Convert every line of the listing below into a Markdown table with the columns "Row" and "Listing Line", numbering each row and omitting blank lines.

___ RECORD EXTRACTS

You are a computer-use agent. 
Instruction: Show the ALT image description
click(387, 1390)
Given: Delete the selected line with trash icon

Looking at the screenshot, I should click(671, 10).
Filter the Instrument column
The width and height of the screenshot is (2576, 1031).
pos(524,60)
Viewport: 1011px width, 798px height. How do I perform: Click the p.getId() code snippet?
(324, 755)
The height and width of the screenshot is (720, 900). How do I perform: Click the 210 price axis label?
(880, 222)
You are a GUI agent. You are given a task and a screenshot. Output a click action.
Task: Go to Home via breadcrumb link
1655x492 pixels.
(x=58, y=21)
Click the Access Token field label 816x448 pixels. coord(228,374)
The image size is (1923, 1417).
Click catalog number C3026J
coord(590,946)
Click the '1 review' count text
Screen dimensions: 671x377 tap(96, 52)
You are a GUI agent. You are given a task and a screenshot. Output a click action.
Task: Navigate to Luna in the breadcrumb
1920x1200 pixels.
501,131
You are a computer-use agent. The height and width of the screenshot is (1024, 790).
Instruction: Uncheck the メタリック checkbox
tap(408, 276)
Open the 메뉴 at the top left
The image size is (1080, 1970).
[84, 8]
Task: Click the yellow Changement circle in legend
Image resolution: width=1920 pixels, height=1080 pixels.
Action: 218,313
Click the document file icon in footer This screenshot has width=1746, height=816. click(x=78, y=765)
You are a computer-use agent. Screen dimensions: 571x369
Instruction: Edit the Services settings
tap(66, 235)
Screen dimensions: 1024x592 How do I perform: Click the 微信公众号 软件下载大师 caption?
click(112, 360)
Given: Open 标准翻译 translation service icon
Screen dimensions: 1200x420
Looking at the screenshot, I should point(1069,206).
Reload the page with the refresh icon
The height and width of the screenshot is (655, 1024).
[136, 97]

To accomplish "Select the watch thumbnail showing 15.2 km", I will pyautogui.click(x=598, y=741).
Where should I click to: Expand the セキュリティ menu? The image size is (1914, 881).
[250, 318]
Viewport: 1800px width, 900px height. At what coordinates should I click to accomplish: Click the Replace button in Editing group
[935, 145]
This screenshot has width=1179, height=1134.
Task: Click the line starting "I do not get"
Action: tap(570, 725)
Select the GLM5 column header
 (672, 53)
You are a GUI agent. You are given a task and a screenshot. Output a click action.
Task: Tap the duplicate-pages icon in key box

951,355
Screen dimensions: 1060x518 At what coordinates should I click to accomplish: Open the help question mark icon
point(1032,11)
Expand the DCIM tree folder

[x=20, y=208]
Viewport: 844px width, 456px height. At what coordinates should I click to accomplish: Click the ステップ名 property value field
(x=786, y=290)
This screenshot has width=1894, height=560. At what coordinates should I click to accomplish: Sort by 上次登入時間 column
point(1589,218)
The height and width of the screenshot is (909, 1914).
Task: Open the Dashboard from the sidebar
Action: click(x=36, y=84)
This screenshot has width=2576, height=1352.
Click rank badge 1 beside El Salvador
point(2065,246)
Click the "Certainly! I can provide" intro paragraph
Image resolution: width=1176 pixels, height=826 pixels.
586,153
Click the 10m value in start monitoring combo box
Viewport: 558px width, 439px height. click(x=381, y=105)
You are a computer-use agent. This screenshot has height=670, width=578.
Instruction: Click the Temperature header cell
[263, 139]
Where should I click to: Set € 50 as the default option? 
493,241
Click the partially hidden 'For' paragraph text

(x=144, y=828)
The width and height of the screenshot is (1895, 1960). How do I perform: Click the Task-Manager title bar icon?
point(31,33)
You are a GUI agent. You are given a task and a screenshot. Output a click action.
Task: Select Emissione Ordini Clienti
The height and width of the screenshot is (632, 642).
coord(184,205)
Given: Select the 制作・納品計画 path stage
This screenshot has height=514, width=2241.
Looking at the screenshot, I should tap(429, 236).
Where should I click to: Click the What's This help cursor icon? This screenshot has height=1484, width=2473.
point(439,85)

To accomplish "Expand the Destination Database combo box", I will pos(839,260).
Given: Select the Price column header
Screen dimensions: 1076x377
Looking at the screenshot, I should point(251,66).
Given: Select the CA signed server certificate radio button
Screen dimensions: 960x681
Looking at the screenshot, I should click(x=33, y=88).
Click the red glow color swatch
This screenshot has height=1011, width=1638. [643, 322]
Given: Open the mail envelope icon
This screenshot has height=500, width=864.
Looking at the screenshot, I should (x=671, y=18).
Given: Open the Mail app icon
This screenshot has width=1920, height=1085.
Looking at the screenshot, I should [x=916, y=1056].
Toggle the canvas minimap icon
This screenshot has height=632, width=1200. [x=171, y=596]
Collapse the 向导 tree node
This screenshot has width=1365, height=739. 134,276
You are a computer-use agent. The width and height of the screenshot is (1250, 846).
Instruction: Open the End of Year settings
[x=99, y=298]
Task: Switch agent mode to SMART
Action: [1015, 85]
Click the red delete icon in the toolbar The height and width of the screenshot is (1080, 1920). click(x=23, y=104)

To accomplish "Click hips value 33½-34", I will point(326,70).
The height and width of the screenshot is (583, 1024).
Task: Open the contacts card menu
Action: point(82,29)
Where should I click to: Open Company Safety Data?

______

* [SOLUTION TO THE EXERCISE]
| Row | Listing Line |
|---|---|
| 1 | You are a computer-use agent.  |
| 2 | Instruction: Show the ALT image description |
| 3 | click(387, 1390) |
| 4 | Given: Delete the selected line with trash icon |
| 5 | Looking at the screenshot, I should click(671, 10). |
| 6 | Filter the Instrument column |
| 7 | The width and height of the screenshot is (2576, 1031). |
| 8 | pos(524,60) |
| 9 | Viewport: 1011px width, 798px height. How do I perform: Click the p.getId() code snippet? |
| 10 | (324, 755) |
| 11 | The height and width of the screenshot is (720, 900). How do I perform: Click the 210 price axis label? |
| 12 | (880, 222) |
| 13 | You are a GUI agent. You are given a task and a screenshot. Output a click action. |
| 14 | Task: Go to Home via breadcrumb link |
| 15 | 1655x492 pixels. |
| 16 | (x=58, y=21) |
| 17 | Click the Access Token field label 816x448 pixels. coord(228,374) |
| 18 | The image size is (1923, 1417). |
| 19 | Click catalog number C3026J |
| 20 | coord(590,946) |
| 21 | Click the '1 review' count text |
| 22 | Screen dimensions: 671x377 tap(96, 52) |
| 23 | You are a GUI agent. You are given a task and a screenshot. Output a click action. |
| 24 | Task: Navigate to Luna in the breadcrumb |
| 25 | 1920x1200 pixels. |
| 26 | 501,131 |
| 27 | You are a computer-use agent. The height and width of the screenshot is (1024, 790). |
| 28 | Instruction: Uncheck the メタリック checkbox |
| 29 | tap(408, 276) |
| 30 | Open the 메뉴 at the top left |
| 31 | The image size is (1080, 1970). |
| 32 | [84, 8] |
| 33 | Task: Click the yellow Changement circle in legend |
| 34 | Image resolution: width=1920 pixels, height=1080 pixels. |
| 35 | Action: 218,313 |
| 36 | Click the document file icon in footer This screenshot has width=1746, height=816. click(x=78, y=765) |
| 37 | You are a computer-use agent. Screen dimensions: 571x369 |
| 38 | Instruction: Edit the Services settings |
| 39 | tap(66, 235) |
| 40 | Screen dimensions: 1024x592 How do I perform: Click the 微信公众号 软件下载大师 caption? |
| 41 | click(112, 360) |
| 42 | Given: Open 标准翻译 translation service icon |
| 43 | Screen dimensions: 1200x420 |
| 44 | Looking at the screenshot, I should point(1069,206). |
| 45 | Reload the page with the refresh icon |
| 46 | The height and width of the screenshot is (655, 1024). |
| 47 | [136, 97] |
| 48 | To accomplish "Select the watch thumbnail showing 15.2 km", I will pyautogui.click(x=598, y=741). |
| 49 | Where should I click to: Expand the セキュリティ menu? The image size is (1914, 881). |
| 50 | [250, 318] |
| 51 | Viewport: 1800px width, 900px height. At what coordinates should I click to accomplish: Click the Replace button in Editing group |
| 52 | [935, 145] |
| 53 | This screenshot has width=1179, height=1134. |
| 54 | Task: Click the line starting "I do not get" |
| 55 | Action: tap(570, 725) |
| 56 | Select the GLM5 column header |
| 57 |  (672, 53) |
| 58 | You are a GUI agent. You are given a task and a screenshot. Output a click action. |
| 59 | Task: Tap the duplicate-pages icon in key box |
| 60 | 951,355 |
| 61 | Screen dimensions: 1060x518 At what coordinates should I click to accomplish: Open the help question mark icon |
| 62 | point(1032,11) |
| 63 | Expand the DCIM tree folder |
| 64 | [x=20, y=208] |
| 65 | Viewport: 844px width, 456px height. At what coordinates should I click to accomplish: Click the ステップ名 property value field |
| 66 | (x=786, y=290) |
| 67 | This screenshot has width=1894, height=560. At what coordinates should I click to accomplish: Sort by 上次登入時間 column |
| 68 | point(1589,218) |
| 69 | The height and width of the screenshot is (909, 1914). |
| 70 | Task: Open the Dashboard from the sidebar |
| 71 | Action: click(x=36, y=84) |
| 72 | This screenshot has width=2576, height=1352. |
| 73 | Click rank badge 1 beside El Salvador |
| 74 | point(2065,246) |
| 75 | Click the "Certainly! I can provide" intro paragraph |
| 76 | Image resolution: width=1176 pixels, height=826 pixels. |
| 77 | 586,153 |
| 78 | Click the 10m value in start monitoring combo box |
| 79 | Viewport: 558px width, 439px height. click(x=381, y=105) |
| 80 | You are a computer-use agent. This screenshot has height=670, width=578. |
| 81 | Instruction: Click the Temperature header cell |
| 82 | [263, 139] |
| 83 | Where should I click to: Set € 50 as the default option?  |
| 84 | 493,241 |
| 85 | Click the partially hidden 'For' paragraph text |
| 86 | (x=144, y=828) |
| 87 | The width and height of the screenshot is (1895, 1960). How do I perform: Click the Task-Manager title bar icon? |
| 88 | point(31,33) |
| 89 | You are a GUI agent. You are given a task and a screenshot. Output a click action. |
| 90 | Task: Select Emissione Ordini Clienti |
| 91 | The height and width of the screenshot is (632, 642). |
| 92 | coord(184,205) |
| 93 | Given: Select the 制作・納品計画 path stage |
| 94 | This screenshot has height=514, width=2241. |
| 95 | Looking at the screenshot, I should tap(429, 236). |
| 96 | Where should I click to: Click the What's This help cursor icon? This screenshot has height=1484, width=2473. |
| 97 | point(439,85) |
| 98 | To accomplish "Expand the Destination Database combo box", I will pos(839,260). |
| 99 | Given: Select the Price column header |
| 100 | Screen dimensions: 1076x377 |
| 101 | Looking at the screenshot, I should point(251,66). |
| 102 | Given: Select the CA signed server certificate radio button |
| 103 | Screen dimensions: 960x681 |
| 104 | Looking at the screenshot, I should click(x=33, y=88). |
| 105 | Click the red glow color swatch |
| 106 | This screenshot has height=1011, width=1638. [643, 322] |
| 107 | Given: Open the mail envelope icon |
| 108 | This screenshot has height=500, width=864. |
| 109 | Looking at the screenshot, I should (x=671, y=18). |
| 110 | Given: Open the Mail app icon |
| 111 | This screenshot has width=1920, height=1085. |
| 112 | Looking at the screenshot, I should [x=916, y=1056]. |
| 113 | Toggle the canvas minimap icon |
| 114 | This screenshot has height=632, width=1200. [x=171, y=596] |
| 115 | Collapse the 向导 tree node |
| 116 | This screenshot has width=1365, height=739. 134,276 |
| 117 | You are a computer-use agent. The width and height of the screenshot is (1250, 846). |
| 118 | Instruction: Open the End of Year settings |
| 119 | [x=99, y=298] |
| 120 | Task: Switch agent mode to SMART |
| 121 | Action: [1015, 85] |
| 122 | Click the red delete icon in the toolbar The height and width of the screenshot is (1080, 1920). click(x=23, y=104) |
| 123 | To accomplish "Click hips value 33½-34", I will point(326,70). |
| 124 | The height and width of the screenshot is (583, 1024). |
| 125 | Task: Open the contacts card menu |
| 126 | Action: point(82,29) |
| 127 | Where should I click to: Open Company Safety Data? |